Table 2 Summary and take home messages.

1. The pathogenesis of IBD is not completely understood yet, and all therapies currently available are aimed at downstream steps of the complex inflammatory process. Specific targets when treating children with IBD are achieving satisfactory growth and nutritional status.

2. Paediatric pharmacometric approaches are increasingly applied to drugs already in use but that remain unlicensed and off-label in children due to missing information on age appropriate dosing, efficacy and safety.

3. Corticosteroids can be used to induce remission in CD (when exclusive enteral nutrition is not possible) and are first-line therapy for induction of remission in UC, particularly in case of non-response to 5-ASA or with severe presentation.

4. One of the targets of current research is to customise therapy to a patient’s predictive biomarker profile in order to personalise treatments and to maximise response.

5. 5-ASA are used in induction and maintenance of remission in UC. They are not recommended in CD except from post-operative maintenance of remission.

6. Thiopurines include AZA and 6-MP and are steroid sparing agents. They are effective in maintaining disease remission in patients with CD and UC as well as post-surgical remission in CD. The use of TPMT activity and 6-TGN level measurements helps avoiding nearly a quarter of episodes of myelosuppression as well as to monitor non-compliance, under-dosing, drug-resistance or refractory state.

7. An increase in mean 6-TGN blood level has been reported in patients on 6-MP or AZA co-treated with 5-ASA, with a higher rate of myelotoxicity in respect to patients treated with the thiopurine alone.

8. MTX is effective in 50%-80% of the children who fail to respond or are intolerant to thiopurines. It is particularly suitable to patients who have coexistent inflammatory arthritis.

9. In CD, anti-TNF agents are used to treat moderate to severe disease with inadequate response, or contraindication to, or intolerance to, conventional therapy including corticosteroids and immunomodulators. They are also indicated in children with active perianal fistulising disease. Therapeutic drug monitoring of IFX has improved response rates and is increasingly used in clinical practice as a tool for the management of secondary failure to IFX.

10. ADA is a fully human IgG1k monoclonal antibody, which represents a treatment option in patients who have lost response or are intolerant to IFX. ADA achieves remission rates of 45% at 1 yr in anti-TNF naïve children and is effective in nearly 2/3 of patients with IFX failure.

11. Vedolizumab is an anti-integrin therapy which inhibits the migration of intestinal T lymphocytes. The mechanism of action of Vedolizumab is restricted to the GI tract, mitigating the risks of systemic immunosuppression such as infections and malignancies. The clinical response rate for induction with vedolizumab is 50% in UC patients. Vedolizumab is approved for treatment of CD and UC in adults and there is increasing off-label use in children.
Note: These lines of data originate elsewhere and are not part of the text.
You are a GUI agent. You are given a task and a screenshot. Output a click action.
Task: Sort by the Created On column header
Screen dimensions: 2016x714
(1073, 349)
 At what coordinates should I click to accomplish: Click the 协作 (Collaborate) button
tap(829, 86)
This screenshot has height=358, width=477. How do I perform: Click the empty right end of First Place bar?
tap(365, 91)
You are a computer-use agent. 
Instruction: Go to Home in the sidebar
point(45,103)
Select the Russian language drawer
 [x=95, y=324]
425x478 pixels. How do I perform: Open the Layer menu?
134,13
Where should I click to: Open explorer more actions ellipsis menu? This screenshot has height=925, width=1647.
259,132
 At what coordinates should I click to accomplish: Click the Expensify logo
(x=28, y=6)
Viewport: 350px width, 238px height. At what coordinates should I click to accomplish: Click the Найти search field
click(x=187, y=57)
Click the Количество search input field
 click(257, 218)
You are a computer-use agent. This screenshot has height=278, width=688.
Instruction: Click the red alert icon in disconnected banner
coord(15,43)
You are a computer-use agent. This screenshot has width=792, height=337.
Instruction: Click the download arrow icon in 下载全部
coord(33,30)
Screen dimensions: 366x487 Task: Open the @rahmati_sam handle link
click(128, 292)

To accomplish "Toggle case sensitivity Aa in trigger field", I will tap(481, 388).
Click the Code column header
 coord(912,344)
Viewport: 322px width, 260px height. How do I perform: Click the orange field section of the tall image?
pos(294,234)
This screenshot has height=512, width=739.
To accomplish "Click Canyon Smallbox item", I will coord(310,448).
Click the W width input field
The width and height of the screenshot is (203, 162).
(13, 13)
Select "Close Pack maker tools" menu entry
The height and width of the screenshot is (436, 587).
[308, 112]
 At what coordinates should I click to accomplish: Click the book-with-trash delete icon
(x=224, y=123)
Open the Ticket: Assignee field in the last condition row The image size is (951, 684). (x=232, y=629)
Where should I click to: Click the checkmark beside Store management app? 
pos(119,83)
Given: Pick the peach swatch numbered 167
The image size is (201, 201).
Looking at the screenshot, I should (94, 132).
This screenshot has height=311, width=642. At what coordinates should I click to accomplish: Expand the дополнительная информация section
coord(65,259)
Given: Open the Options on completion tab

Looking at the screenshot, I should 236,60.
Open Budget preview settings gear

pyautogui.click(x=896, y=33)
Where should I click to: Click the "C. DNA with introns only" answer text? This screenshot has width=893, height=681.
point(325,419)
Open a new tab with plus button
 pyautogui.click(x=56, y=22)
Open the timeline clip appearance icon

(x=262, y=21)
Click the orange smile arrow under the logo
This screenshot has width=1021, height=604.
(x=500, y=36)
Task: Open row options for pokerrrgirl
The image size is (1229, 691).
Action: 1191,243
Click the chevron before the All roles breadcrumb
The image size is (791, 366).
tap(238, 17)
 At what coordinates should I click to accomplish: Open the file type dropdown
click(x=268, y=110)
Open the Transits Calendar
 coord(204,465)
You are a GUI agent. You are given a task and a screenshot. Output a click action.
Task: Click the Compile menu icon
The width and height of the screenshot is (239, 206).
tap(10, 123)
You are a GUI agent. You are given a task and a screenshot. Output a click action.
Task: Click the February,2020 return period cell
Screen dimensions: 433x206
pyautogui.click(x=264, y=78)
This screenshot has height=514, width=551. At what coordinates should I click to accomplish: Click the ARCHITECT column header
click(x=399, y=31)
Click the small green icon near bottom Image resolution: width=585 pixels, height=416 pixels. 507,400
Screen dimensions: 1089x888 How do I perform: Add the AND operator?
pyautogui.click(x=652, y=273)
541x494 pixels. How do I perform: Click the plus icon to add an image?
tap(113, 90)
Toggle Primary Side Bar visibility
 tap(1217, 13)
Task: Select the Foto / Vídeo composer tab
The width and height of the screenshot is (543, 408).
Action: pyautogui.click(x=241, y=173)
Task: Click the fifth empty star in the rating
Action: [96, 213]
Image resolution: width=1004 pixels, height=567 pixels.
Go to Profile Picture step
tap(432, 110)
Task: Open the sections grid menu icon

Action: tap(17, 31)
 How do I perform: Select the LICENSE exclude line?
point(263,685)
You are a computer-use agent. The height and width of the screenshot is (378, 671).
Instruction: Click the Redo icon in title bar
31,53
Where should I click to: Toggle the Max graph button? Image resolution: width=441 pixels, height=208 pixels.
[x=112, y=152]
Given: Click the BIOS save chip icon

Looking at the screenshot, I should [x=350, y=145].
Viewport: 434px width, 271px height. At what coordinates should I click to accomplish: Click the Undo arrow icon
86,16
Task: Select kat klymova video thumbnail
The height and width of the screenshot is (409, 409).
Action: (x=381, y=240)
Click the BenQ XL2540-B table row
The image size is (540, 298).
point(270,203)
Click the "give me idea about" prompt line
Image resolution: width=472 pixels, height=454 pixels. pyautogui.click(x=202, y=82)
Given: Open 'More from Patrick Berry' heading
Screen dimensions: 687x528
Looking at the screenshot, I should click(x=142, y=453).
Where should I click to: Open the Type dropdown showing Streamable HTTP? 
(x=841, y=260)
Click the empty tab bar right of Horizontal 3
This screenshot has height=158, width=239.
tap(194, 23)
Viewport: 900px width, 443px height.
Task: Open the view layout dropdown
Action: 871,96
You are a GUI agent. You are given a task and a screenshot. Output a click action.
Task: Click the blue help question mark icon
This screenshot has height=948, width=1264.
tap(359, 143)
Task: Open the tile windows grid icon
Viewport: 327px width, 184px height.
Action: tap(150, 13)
12. Thalidomide is an immunosuppressant drug used infrequently off-label in the treatment of refractory CD and UC. Induction of remission is achieved in aroud 50% cases and clinical response in 70%.

13. Drug therapies that interfere selectively with lymphocyte trafficking (e.g., etrolizumab, ozanimod) are emerging treatment options for UC.

UC: Ulcerative colitis; IBD: Inflammatory bowel disease; ADA: Adalimumab; IFX: Infliximab; TPMT: Thiopurine methyl transferase; 5-ASA: Aminosalicylates; CD: Crohn’s disease; 6-MP: 6-mercaptopurine; AZA: Azathioprine; MTX: Methotrexate; GI: Gastrointestinal.